Objective:
Collect every line of the records below that contains the string "height", copying each one in full. Matches must agree in case.
★ ★ ★ ★
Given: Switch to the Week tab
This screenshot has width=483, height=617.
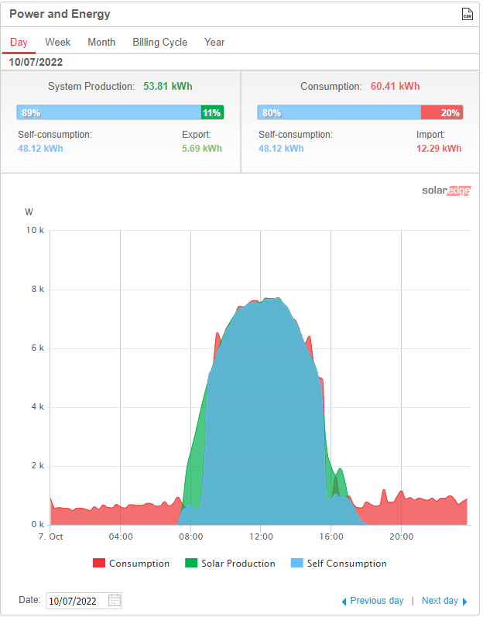Looking at the screenshot, I should pyautogui.click(x=58, y=43).
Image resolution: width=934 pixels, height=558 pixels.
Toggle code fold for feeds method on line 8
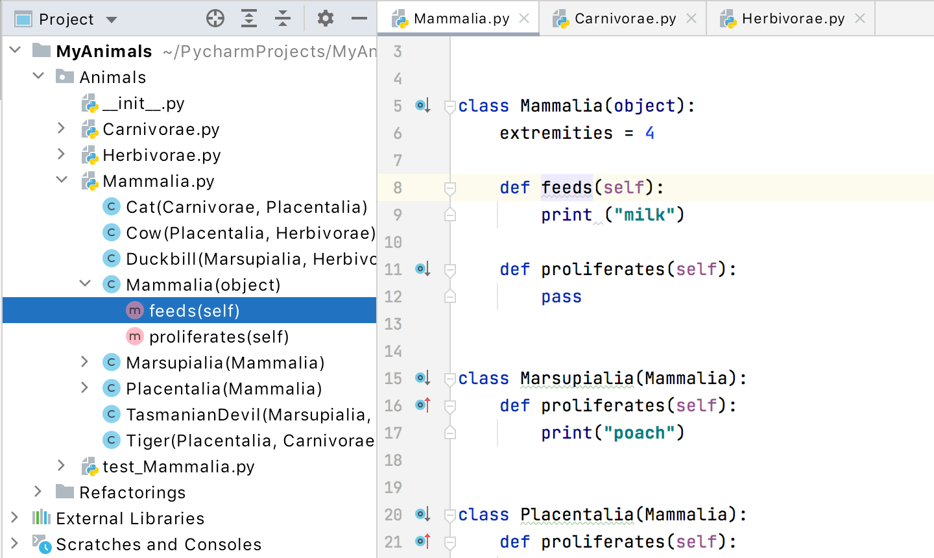click(449, 188)
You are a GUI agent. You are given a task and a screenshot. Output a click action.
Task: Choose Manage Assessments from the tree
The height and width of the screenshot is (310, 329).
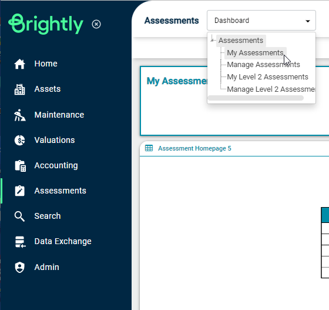263,65
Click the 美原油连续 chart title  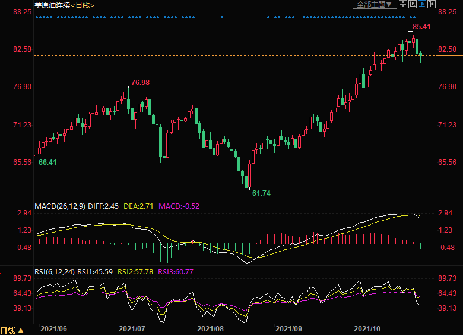pos(52,5)
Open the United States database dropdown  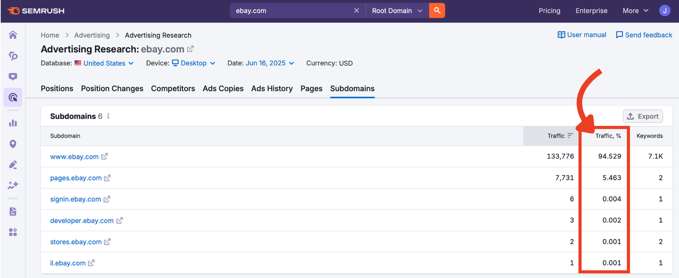pyautogui.click(x=108, y=63)
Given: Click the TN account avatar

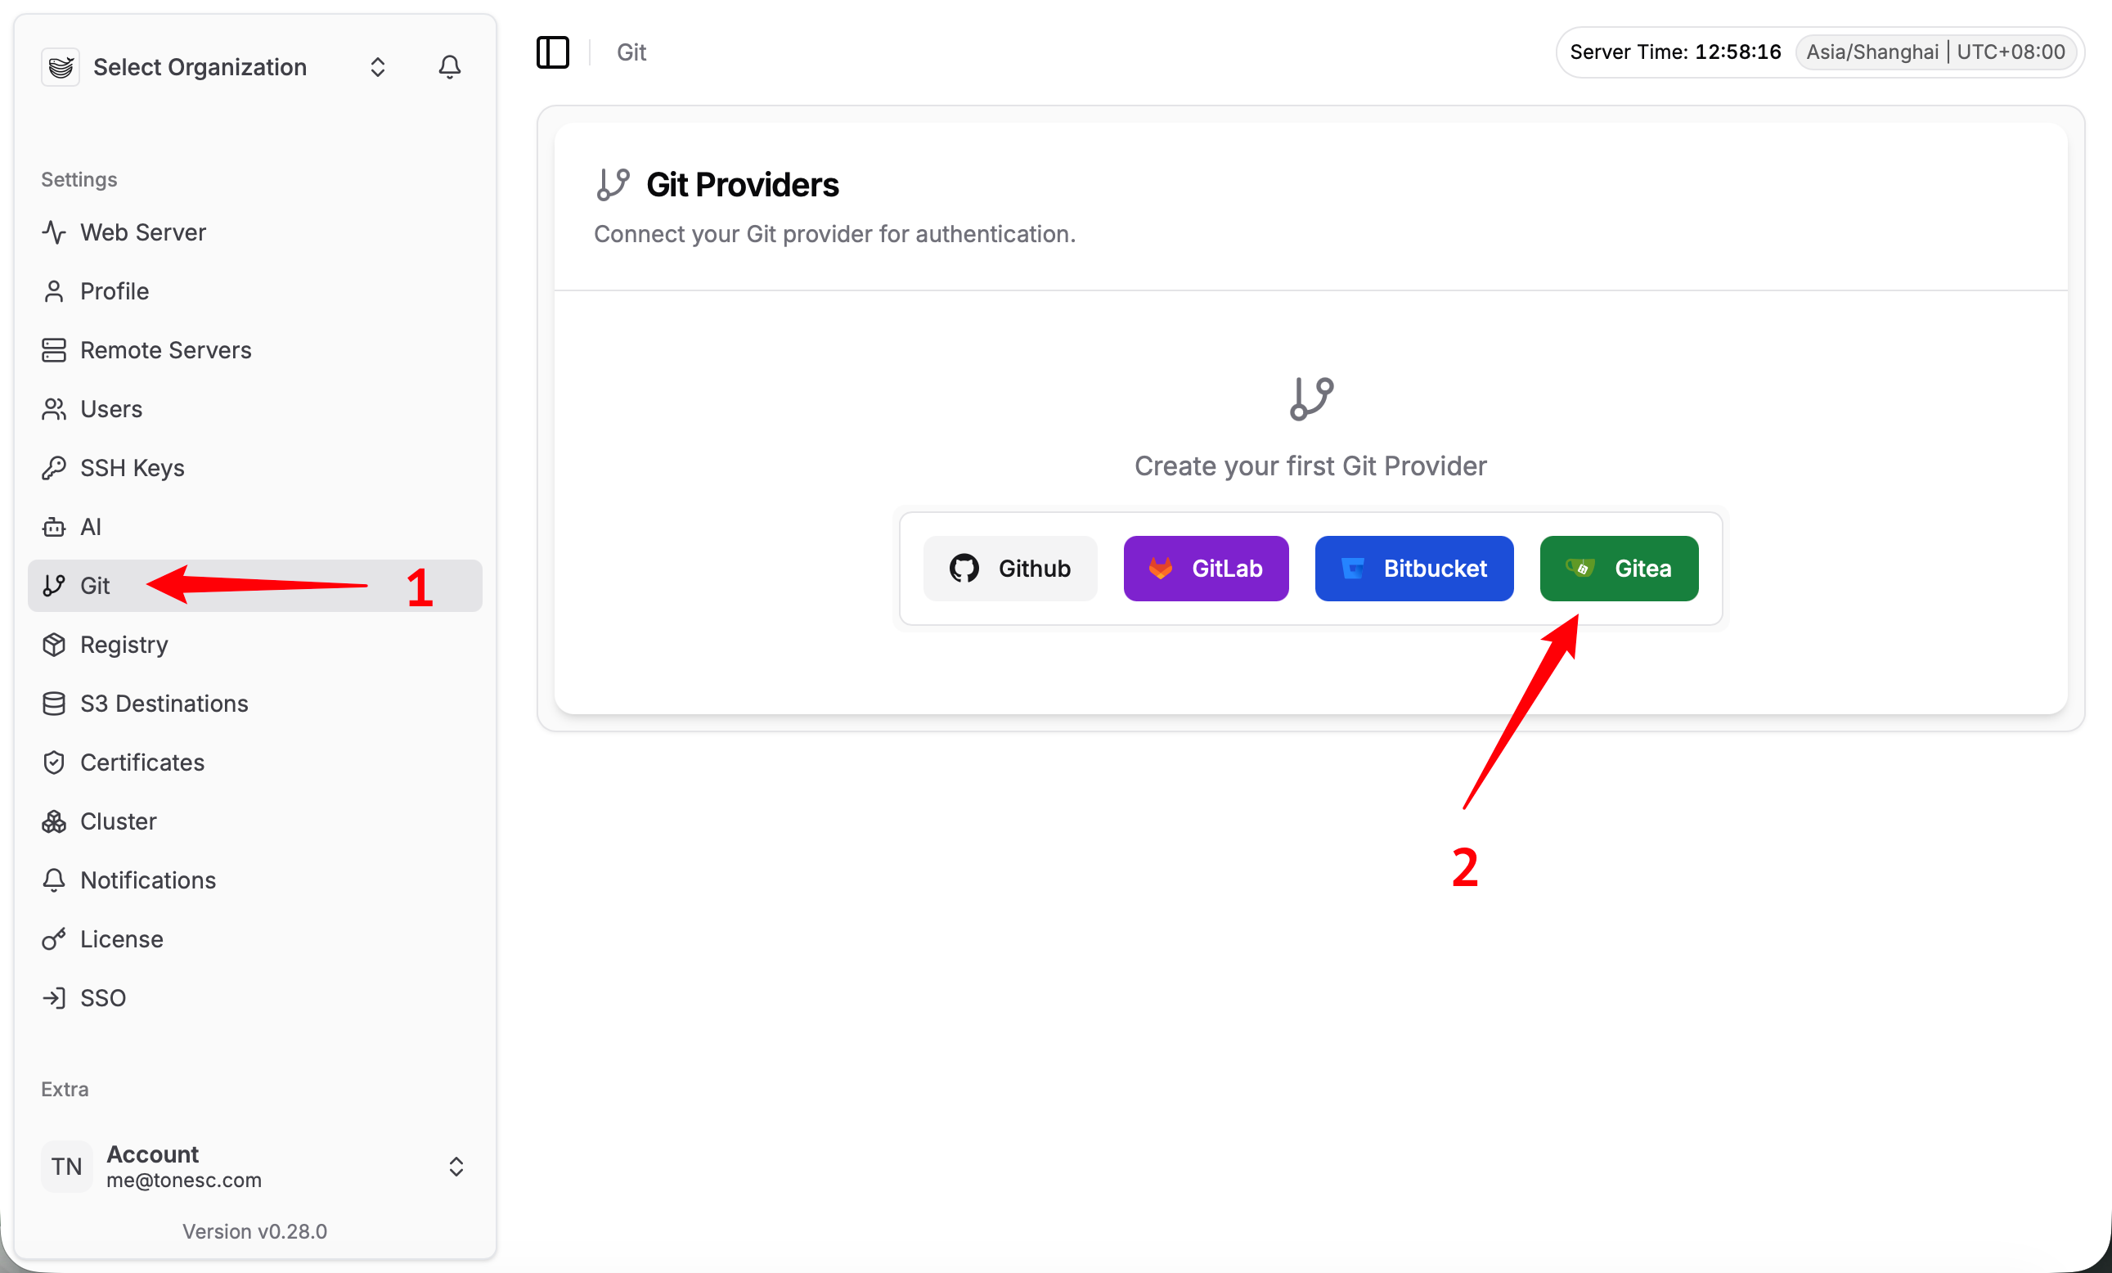Looking at the screenshot, I should (67, 1166).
★ ★ ★ ★
Solution for this problem:
This screenshot has width=483, height=617.
Image resolution: width=934 pixels, height=558 pixels.
The height and width of the screenshot is (310, 329).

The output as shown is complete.